Midnight tonight will be our last chance in 2007 and our first in 2008 to show that all the concern expressed about global warming this year has had some impact on our lives.
If you are here and you toast old and new with a California sparkling wine, you're doing good. If it's Champagne or Spumante or Cava or some other sparkling wine from Europe, shame on you.
This is the conclusion I'm drawing from an opinion piece that appeared in yesterday's New York Times. In the essay, wine blogger Tyler Colman urges New Yorkers to celebrate New Year's Eve with bubbly from the immediate area or Europe. He calculates that a bottle of sparkling wine making the trek by truck from California to New York or Connecticut is responsible for contributing 5.7 pounds of carbon dioxide to the atmosphere. By comparison, a bottle of Champagne from France adds only about three pounds of carbon dioxide to the atmosphere, he suggests. Somewhere in Ohio, he calculates, the traveling wines meet a break-even point, meaning that west of the Buckeye State wines from California have the "green" edge, while to the east the French have the advantage.

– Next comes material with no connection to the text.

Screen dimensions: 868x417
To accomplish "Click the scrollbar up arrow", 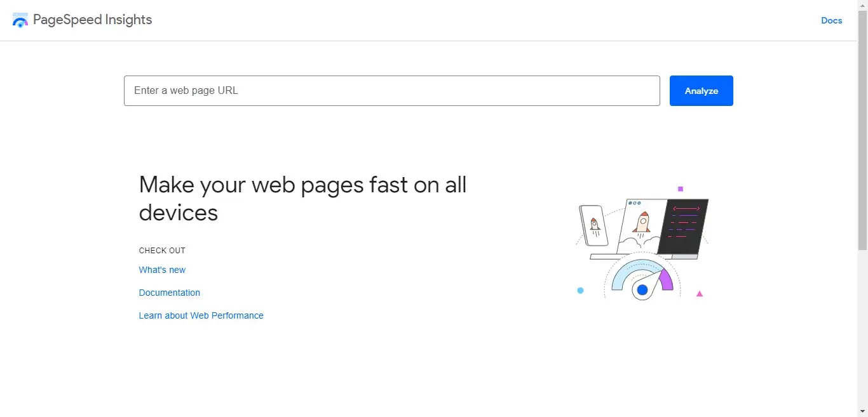I will coord(862,4).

His essay is brief - read it here - and he doesn't substantiate his figures, but this is the New York Times, after all, so there must be some substance there. And in the new year I suspect we will be able to learn more of Colman's reasoning. He's to publish a book with the intriguing title of "Wine Politics: How Governments, Environmentalists, Mobsters and Critics Influence the Wines We Drink."
In the meantime, I've got my bottles of sparkling wine on ice. I chose them before I read the Colman column. I'm feeling good both are from California.